== Try it ==
Provide again, from the entries below, every line from the one containing "You are a computer-use agent. Screen" through the one containing "Toggle the Hot", exactly as written, and no other line.

################

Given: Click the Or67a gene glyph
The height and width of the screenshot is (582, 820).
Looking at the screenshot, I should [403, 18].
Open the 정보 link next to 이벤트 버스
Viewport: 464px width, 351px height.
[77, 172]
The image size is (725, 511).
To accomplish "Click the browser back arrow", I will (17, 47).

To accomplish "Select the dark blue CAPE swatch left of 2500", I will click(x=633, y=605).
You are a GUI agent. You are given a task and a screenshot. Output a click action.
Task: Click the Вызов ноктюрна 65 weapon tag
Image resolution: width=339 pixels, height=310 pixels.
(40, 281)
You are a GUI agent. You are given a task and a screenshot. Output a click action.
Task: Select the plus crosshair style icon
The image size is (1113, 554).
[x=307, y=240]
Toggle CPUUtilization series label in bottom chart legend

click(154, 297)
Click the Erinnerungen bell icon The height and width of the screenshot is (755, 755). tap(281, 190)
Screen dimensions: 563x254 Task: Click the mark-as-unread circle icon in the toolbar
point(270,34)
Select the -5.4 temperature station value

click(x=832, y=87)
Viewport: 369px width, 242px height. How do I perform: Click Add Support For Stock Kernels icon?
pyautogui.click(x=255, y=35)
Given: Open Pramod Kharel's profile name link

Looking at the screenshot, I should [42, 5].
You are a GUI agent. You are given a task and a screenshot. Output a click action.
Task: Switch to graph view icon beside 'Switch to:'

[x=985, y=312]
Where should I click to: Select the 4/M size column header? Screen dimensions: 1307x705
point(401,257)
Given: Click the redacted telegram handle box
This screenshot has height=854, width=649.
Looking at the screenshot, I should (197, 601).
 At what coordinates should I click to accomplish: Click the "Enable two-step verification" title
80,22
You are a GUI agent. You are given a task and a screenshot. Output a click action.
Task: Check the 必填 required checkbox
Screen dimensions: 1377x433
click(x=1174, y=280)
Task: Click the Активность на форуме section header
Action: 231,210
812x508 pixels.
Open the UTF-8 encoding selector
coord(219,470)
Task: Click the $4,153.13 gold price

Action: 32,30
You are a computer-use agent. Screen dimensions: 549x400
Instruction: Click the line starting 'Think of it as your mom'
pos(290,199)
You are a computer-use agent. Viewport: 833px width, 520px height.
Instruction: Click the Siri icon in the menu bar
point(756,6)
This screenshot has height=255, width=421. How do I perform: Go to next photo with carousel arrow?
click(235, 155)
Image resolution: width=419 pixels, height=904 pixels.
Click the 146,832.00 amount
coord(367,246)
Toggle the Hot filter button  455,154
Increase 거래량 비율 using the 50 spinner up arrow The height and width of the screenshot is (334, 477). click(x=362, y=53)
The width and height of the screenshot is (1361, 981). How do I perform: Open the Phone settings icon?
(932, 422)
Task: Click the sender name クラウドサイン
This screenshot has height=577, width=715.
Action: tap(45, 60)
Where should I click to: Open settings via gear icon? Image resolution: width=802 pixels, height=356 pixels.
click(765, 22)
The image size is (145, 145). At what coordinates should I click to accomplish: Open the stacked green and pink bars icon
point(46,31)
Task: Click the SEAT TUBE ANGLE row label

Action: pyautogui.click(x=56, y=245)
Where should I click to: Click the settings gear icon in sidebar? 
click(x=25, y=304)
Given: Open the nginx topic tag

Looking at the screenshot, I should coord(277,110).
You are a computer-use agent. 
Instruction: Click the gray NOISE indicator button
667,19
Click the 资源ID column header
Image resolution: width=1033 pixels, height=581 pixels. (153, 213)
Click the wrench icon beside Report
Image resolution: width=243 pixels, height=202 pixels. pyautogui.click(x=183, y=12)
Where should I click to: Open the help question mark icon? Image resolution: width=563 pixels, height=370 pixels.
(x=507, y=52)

################

== Solved problem ==
You are a computer-use agent. Screen dimensions: 549x400
Instruction: Click the line starting 'Think of it as your mom'
pos(290,199)
You are a computer-use agent. Viewport: 833px width, 520px height.
Instruction: Click the Siri icon in the menu bar
point(756,6)
This screenshot has height=255, width=421. How do I perform: Go to next photo with carousel arrow?
click(235, 155)
Image resolution: width=419 pixels, height=904 pixels.
Click the 146,832.00 amount
coord(367,246)
Toggle the Hot filter button  455,154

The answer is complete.